• **Task item**
Transcribe the passage from the blog post below that begins with the words containing "As I keep saying" and ends with "into that speech.".

• **Selected extract**

Inspired by Prof. Philip Cohen’s discomfiting encounter with ChatGPT, t his morning I test-drove ChatGPT by vanity-chatting with the AI about Margaret and me. It was… well, not ‘educational’ since I would have anticipated roughly this result, but certainly informative.
For instance: I checked Margaret first, and it turns out that Margaret has been conducting several side hustles about which she didn’t tell me a word. ‘She began her academic career as a lecturer in theology at the University of Glasgow in Scotland. She later served as a lecturer in Christian Ethics at the University of St Andrews, also in Scotland.
Adam has also taught at Yale Divinity School and Harvard Divinity School in the United States, and has held visiting positions at several other universities and theological seminaries around the world. She has been a Visiting Fellow at the Center of Theological Inquiry in Princeton, New Jersey, and a Visiting Scholar at the Graduate Theological Union in Berkeley, California. Currently, she is a Senior Research Fellow in Theology at Mansfield College, Oxford University.’ Well!
None of this is true, although ChatGPT got is close with ‘lecturer in theology at Glasgow’ (she was a visiting lecturer’, and the distinction makes a huge difference. Likewise, she’s a Visiting Tutor at St Stephen’s House, which is… in the same city as Mansfield. (By the way, she’s open to offers from Harvard and, especially, Yale). I invited ChatGPT to compare her work with her former co-worker David Clough’s, and it got some vague similarities, but reversed the poles by suggesting that Margaret is more Barthian and Protestant, and David is more Catholic. I tossed ChatGPT a soft pitch by asking if she and Willie James Jennings shared any theological teachers or influences, and it entirely whiffed on Stan Hauerwas (now, it’s true that neither of them is a Hauerwasian epigone, but it doesn’t take much theological-academical nous to note that both their Duke degrees were affected by Stan’s presence).
As for me, I was surprised to discover that I’m an expert on Mark and John, about which I’ve published books (hint: I have written about neither Mark nor John, and have written and published a commentary on the Epistle of James, and essays on Matthew). The huge surprise for me, though, was that everybody calls me by my nickname, ‘Kim’. (Margaret supposed that the AI might think her nickname is ‘Madge’, which I’m recording here in the hope that people pick up on it and it becomes a fulfilled prophecy.)
I noticed some other writing tics in the model, which I shan’t disclose here so that I can use them as a preliminary warning sign for GPT-ed essay submissions….
Not an encouraging sample.
4 thoughts on “Kim and Madge”
As I keep saying on social media and anywhere else I get a chance, this is ChatGPT doing exactly what it was designed to. It is created to interact in a human-like manner that does not merely copy existing text but creates new and contextualized responses based on the linguistic patterns in its text base. There is no way to have an AI chatbot do that while also having it provide reliable information. It has no concept of information (or of anything else for that matter). The creative shuffling that produces such impressive human-like speech by definition excludes the possibility that correct details will consistently be incorporated into that speech.
(Or for that matter, no notion of the kind of ‘correctness’ we would care about.)
I suggest repeating the experiment with Bing, which I’ve found to do better on those kinds of queries.
I haven’t tried Bing AI at all, never really liked the search engine and hadn’t heard much about their AI. I’ll check it out.

• **Records supplied**
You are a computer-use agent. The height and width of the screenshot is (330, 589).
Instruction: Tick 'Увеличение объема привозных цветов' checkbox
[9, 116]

---

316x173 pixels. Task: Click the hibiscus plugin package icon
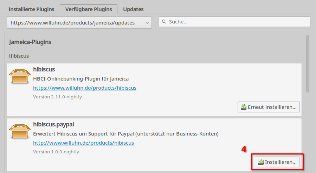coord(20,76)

• **Your solution**
As I keep saying on social media and anywhere else I get a chance, this is ChatGPT doing exactly what it was designed to. It is created to interact in a human-like manner that does not merely copy existing text but creates new and contextualized responses based on the linguistic patterns in its text base. There is no way to have an AI chatbot do that while also having it provide reliable information. It has no concept of information (or of anything else for that matter). The creative shuffling that produces such impressive human-like speech by definition excludes the possibility that correct details will consistently be incorporated into that speech.